According to the discussion of thorium reactors below, what efficiency do most thermal power plants have?

[[ Text open ]]

800 degree liquid molten salt. No xenon gas, no massive containment vessel, no massive high pressure go boom pieces, no pools with tons of radioactive water, and waste that ends up being a usable biproduct in the medical industry.

Google Kirk Sorensen for one explanation.

Power doesn't have to be difficult, or expensive. Once you give an abundance of cheap energy to the world you'll make everyone richer, and free us from the 19th century mentality we all have towards work. It's a dream to free the slaves.

And yeah, my license plate reads "THORIUM".

I'm sure that everybody's hoping that it works out. Unfortunately it's looking like 2035 at the earliest before commercialization is possible.

In the meantime we have to cross our fingers that battery costs can indeed get down to $100/kWh (2025?) and that solar and wind drop another 15% to 20% over the next 5 years as commonly projected.

I'm in a constant state of nervous excitement. EVs, batteries, PV, wind, geothermal, autonomous vehicles, reusable rockets, thorium.
 
LFTR please.

LFTR is like a lottery ticket... and not one of the really high powerball ones that'll really eliminate all your financial woes... one of the state level $2-3M lotteries. Yeah... it'll be nice... but can you really quit work and retire? Maybe.

PV, Wind, Storage and Demand Response are your 401k. We know it works. We know it scales. We know we can build them cost effectively.

The lottery is fun but you don't buy tickets at the expense of your 401k. There's a lot of unknowns with LFTR. I can tell you from experience that fluorine is an extremely reactive, toxic and difficult element to work with. I work with UF6 at work; it degrades chemically creating free fluorine gas which is difficult to cope with. One of our sister facilities experienced an explosion due to a fluorine reaction.

Then LFTR is still a thermal plant. As I've posted before... we need to stop building thermal power plants. They're slow, expensive and inefficient. Most thermal plants have an efficiency of ~40%. It's not so much the low efficiency that's the issue if the fuel is clean, cheap and abundant but the waste heat. That's not always easy to eliminate and limits where plants can be sited. Higher temperature will give you a better efficiency but that means special alloys which means it's more expensive. Higher temperatures also mean it's less dynamic. We need plants that can be cost effectively idled for weeks or months at a time when there's plentiful wind and sun then ramped up quickly if there's a deficit.

IMO our effects would be far more effective finding cost effective ways of converting electricity into fuels. Manufacture CH4 when the sun and wind are abundant then burn it in turbines when the sun isn't shining or the wind isn't blowing. Cheaper and easier.

[[ Text closed ]]
[[ Provided material open ]]

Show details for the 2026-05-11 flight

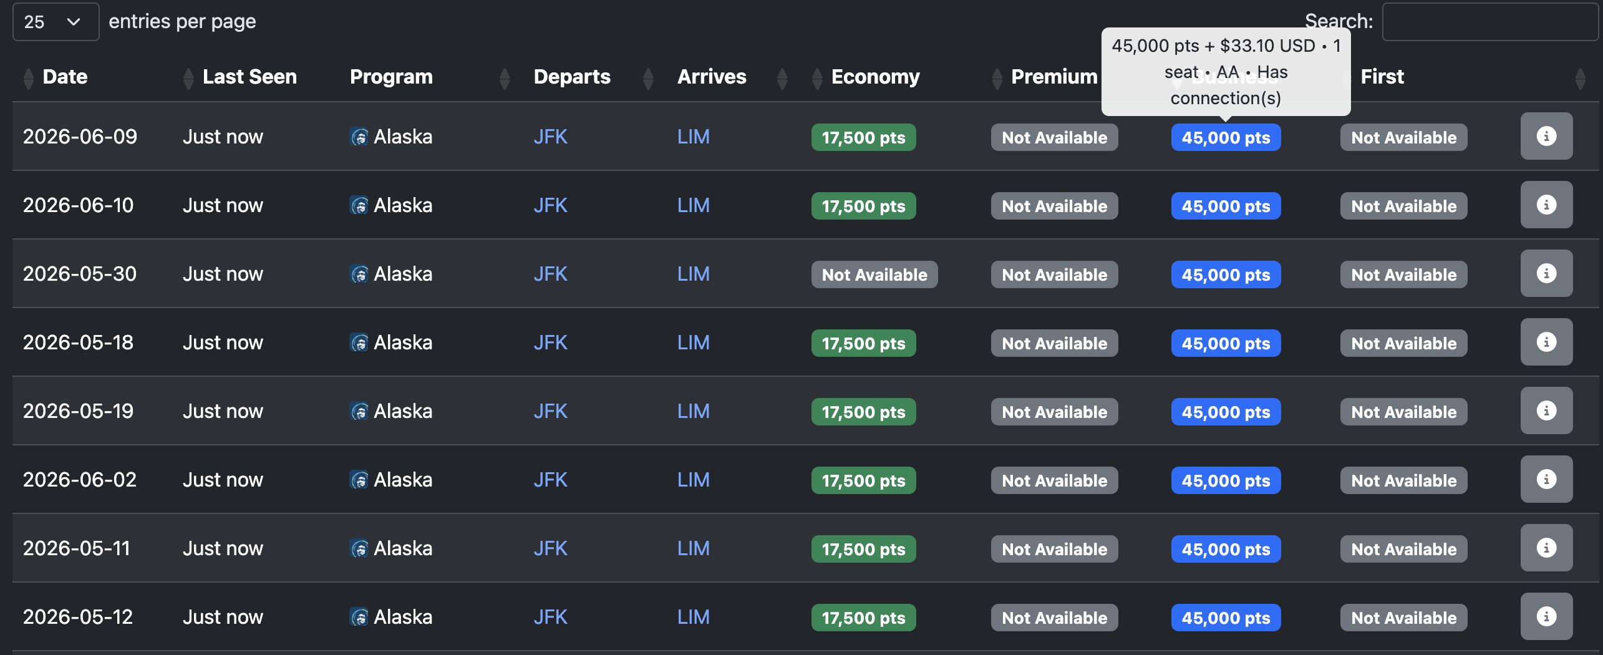(1546, 548)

[[ Provided material closed ]]

### Solution for this task:
About 40%.